Dans l’optique de répondre aux enjeux relevés pour les producteurs, transformateurs et consommateurs sur le plan économique, quelques avenues sont à envisager. Dans un premier temps, afin de rendre la commercialisation en circuits courts plus intéressante pour les moyennes et grandes productions québécoises, il serait avantageux d’implanter des usines de transformation localement, plutôt que d’exporter les matières alimentaires premières à ces fins, et de les importer ensuite pour la consommation. L’appui auprès de l’agro-industrie secondaire et tertiaire provinciale contribue grandement à la réduction du kilométrage alimentaire, de même qu’à la souveraineté alimentaire des régions. Par ailleurs, intégrer des industries agroalimentaires dans les milieux ruraux où des

installations sanitaires sont prédisposées permet d’augmenter la multifonctionnalité et de rehausser l’attractivité des zones périurbaines (Domon et Ruiz, 2008), notamment grâce à la création d’emplois. De même, l’implantation de ces usines dans les campagnes et la collaboration avec tous les types de productions permettent d’assurer un approvisionnement en matières premières fiable et d’avoir des liens rapprochés avec les fournisseurs. Puis, pour les consommateurs, l’identification des déserts alimentaires et des quartiers où l’accessibilité physique à une alimentation de qualité est faible doit mener à l’implantation de commerces alimentaires adaptés. Conjointement, la population doit avoir accès une meilleure éducation alimentaire, dès le plus jeune âge, à travers des ateliers de sensibilisation dans les écoles et des campagnes publicitaires dédiées au grand public. Des cuisines collectives sont en outre présentes dans plusieurs municipalités québécoises. Elles permettent aux participants de planifier ensemble des recettes, de réaliser les emplettes responsables en divisant les coûts, de cuisiner collectivement et d’évaluer l’expérience commune. (Regroupement des cuisines collectives du Québec, 2020) Des outils diversifiés existent pour permettre aux consommateurs québécois de se réapproprier leur alimentation à l’aide de produits locaux et de saison.

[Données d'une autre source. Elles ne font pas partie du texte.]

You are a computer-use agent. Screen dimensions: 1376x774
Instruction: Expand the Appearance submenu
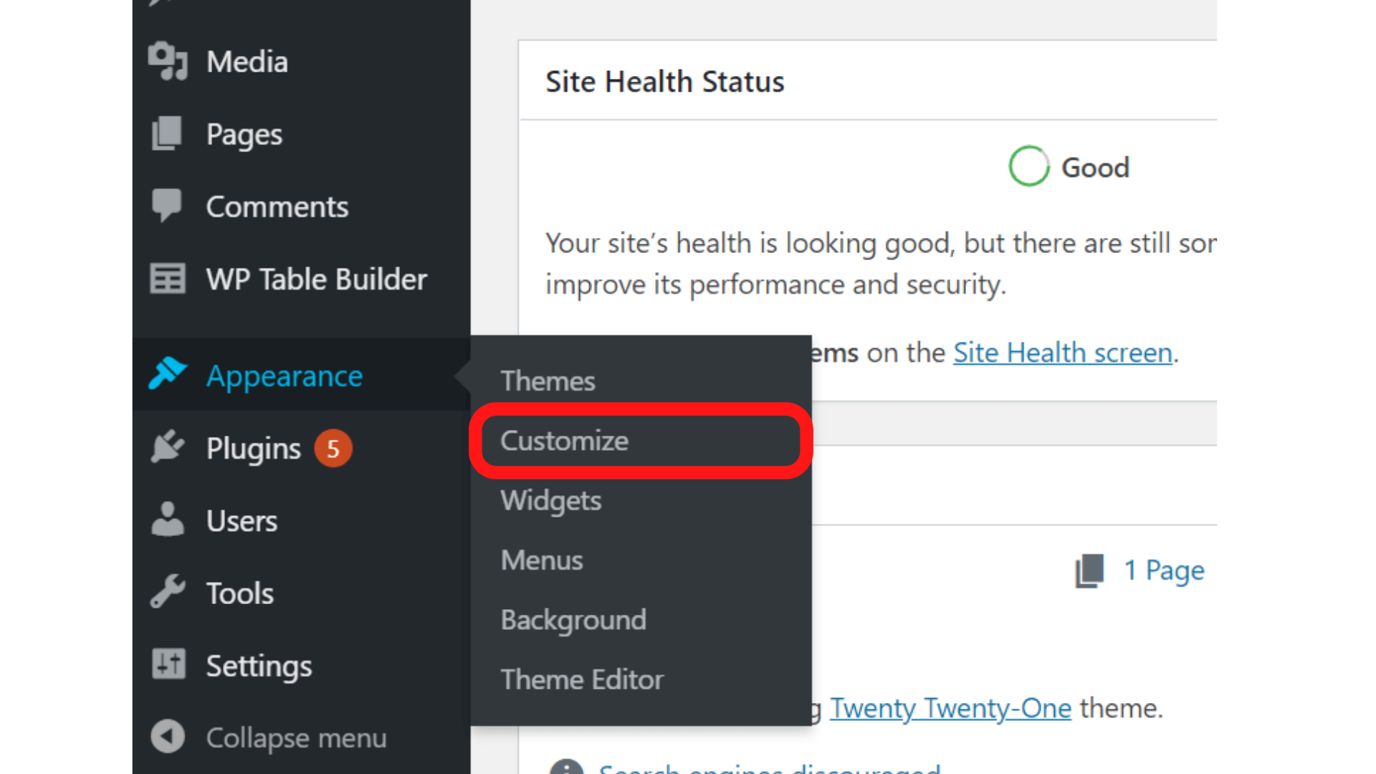point(285,376)
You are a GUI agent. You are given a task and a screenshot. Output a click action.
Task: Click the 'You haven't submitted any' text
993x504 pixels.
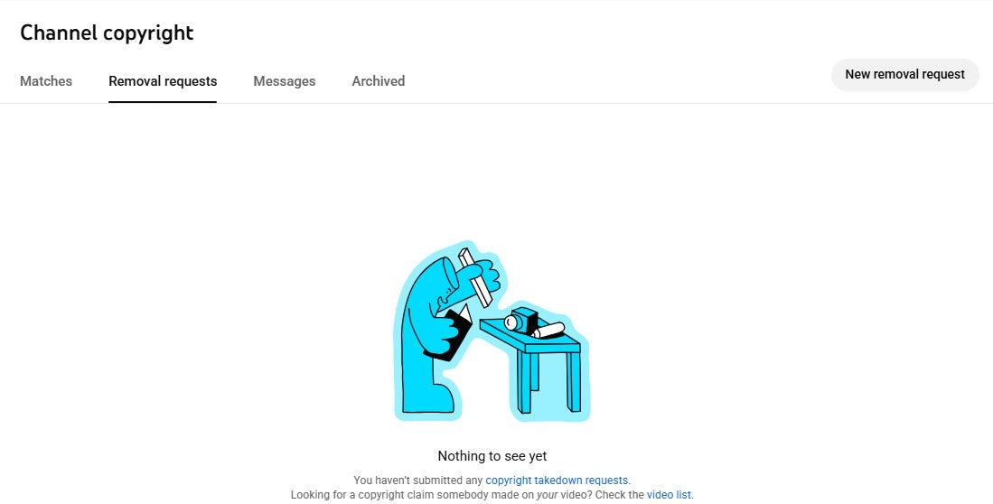[418, 481]
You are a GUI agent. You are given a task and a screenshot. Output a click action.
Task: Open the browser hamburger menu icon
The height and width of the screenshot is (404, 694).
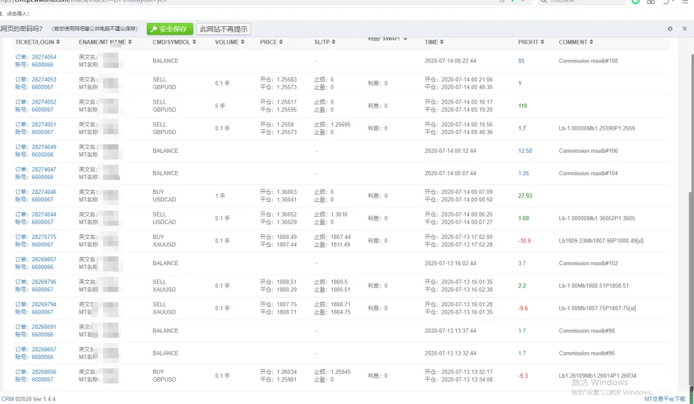(684, 1)
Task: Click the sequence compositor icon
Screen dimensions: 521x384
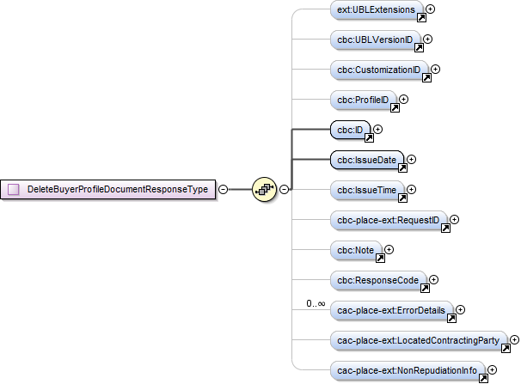Action: [263, 189]
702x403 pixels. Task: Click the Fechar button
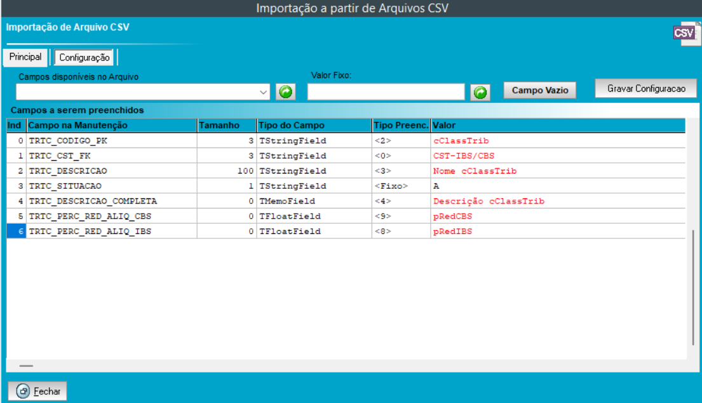click(x=37, y=392)
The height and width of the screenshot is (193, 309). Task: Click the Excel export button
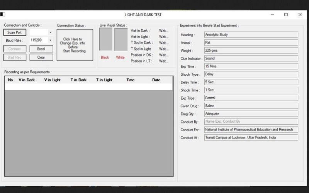click(41, 49)
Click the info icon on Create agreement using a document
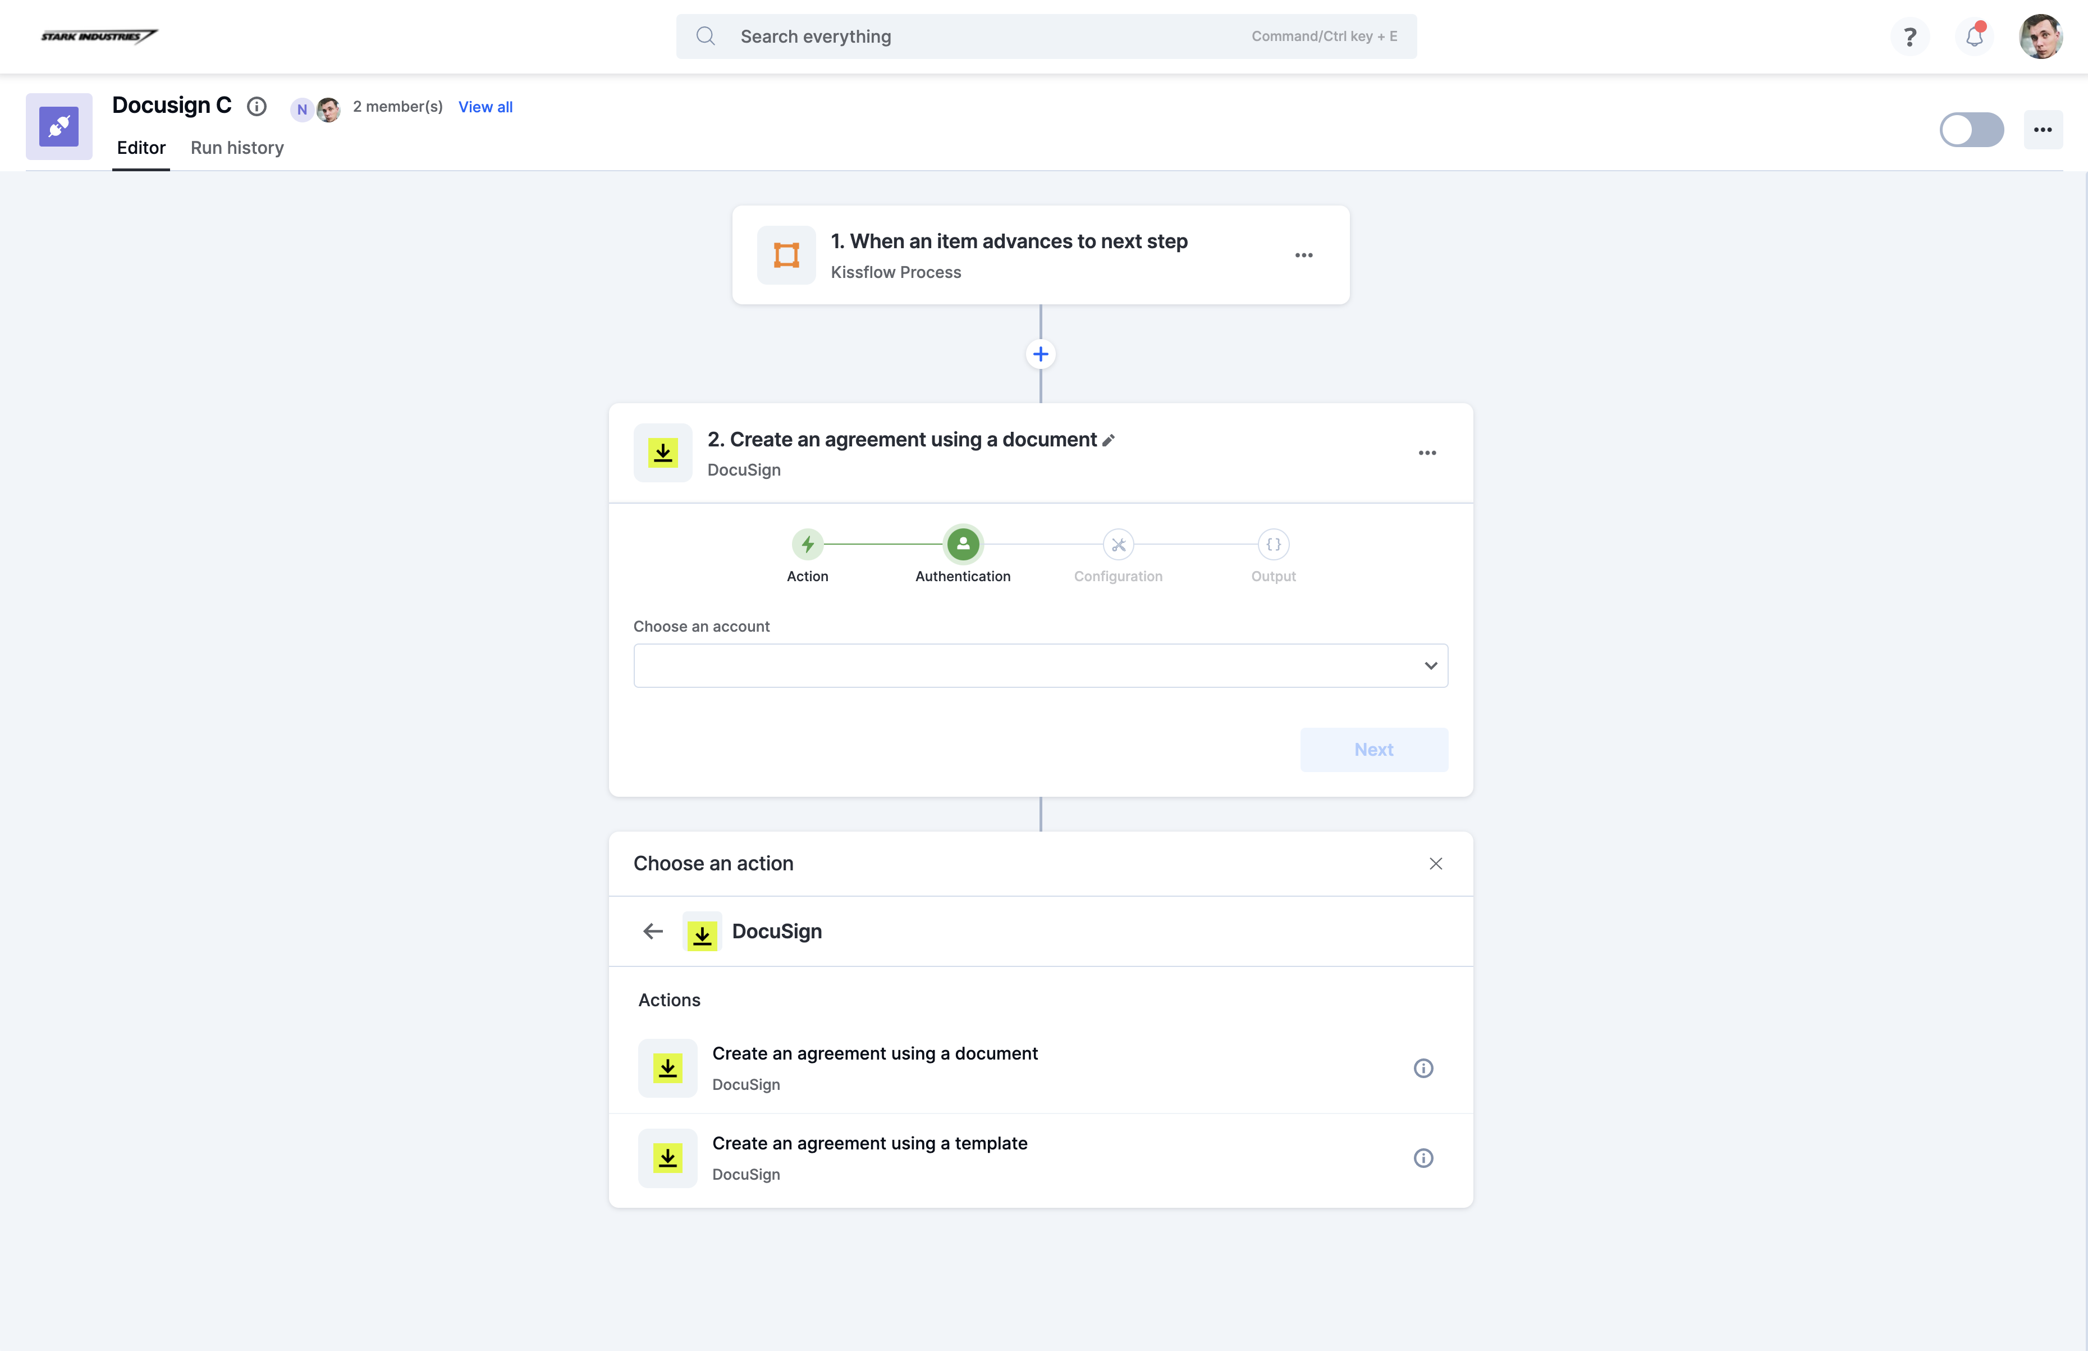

Dans un cadre plus large, pour encourager l’ensemble des acteurs de la chaîne agroalimentaire à collaborer plus étroitement au Québec, l’exemple de l’AMAP en France et du régionalisme en Nouvelle-Angleterre sont porteurs de plusieurs bénéfices potentiels. L’AMAP permettrait de décentraliser la gestion de la commercialisation en circuits courts, alors que les différents bassins de population régionaux du Québec pourraient entrer directement en relation avec leurs producteurs locaux, afin de définir les besoins alimentaires et d’en négocier la juste valeur. Le régionalisme nécessiterait pour sa part de larges restructurations et une ouverture d’esprit, mais il serait possible de développer ce genre de système aux côtés de la province ontarienne. L’Ontario détient des cadres politique, légal, sociodémographique et géoclimatique essentiellement similaires à ceux du Québec (MAPAQ, 2019c). Depuis, 2009, il existe un Accord de commerce et coopération entre le Québec et l’Ontario. Le chapitre 10 de cet accord est spécialement dédié au commerce agroalimentaire bilatéral entre les deux provinces. Ces dernières reconnaissent la nécessité de combiner leurs efforts en matière de production et de transformation, avec l’objectif de répondre aux attentes sociétales en matière de durabilité, de qualité et de diversité alimentaire. Ce contexte politique est donc favorable à la mise en place d’un régionalisme ancré. Cette collaboration à plus grande échelle assurerait la sécurité alimentaire, surtout lorsqu’une crise mondiale affecte les canaux d’approvisionnement.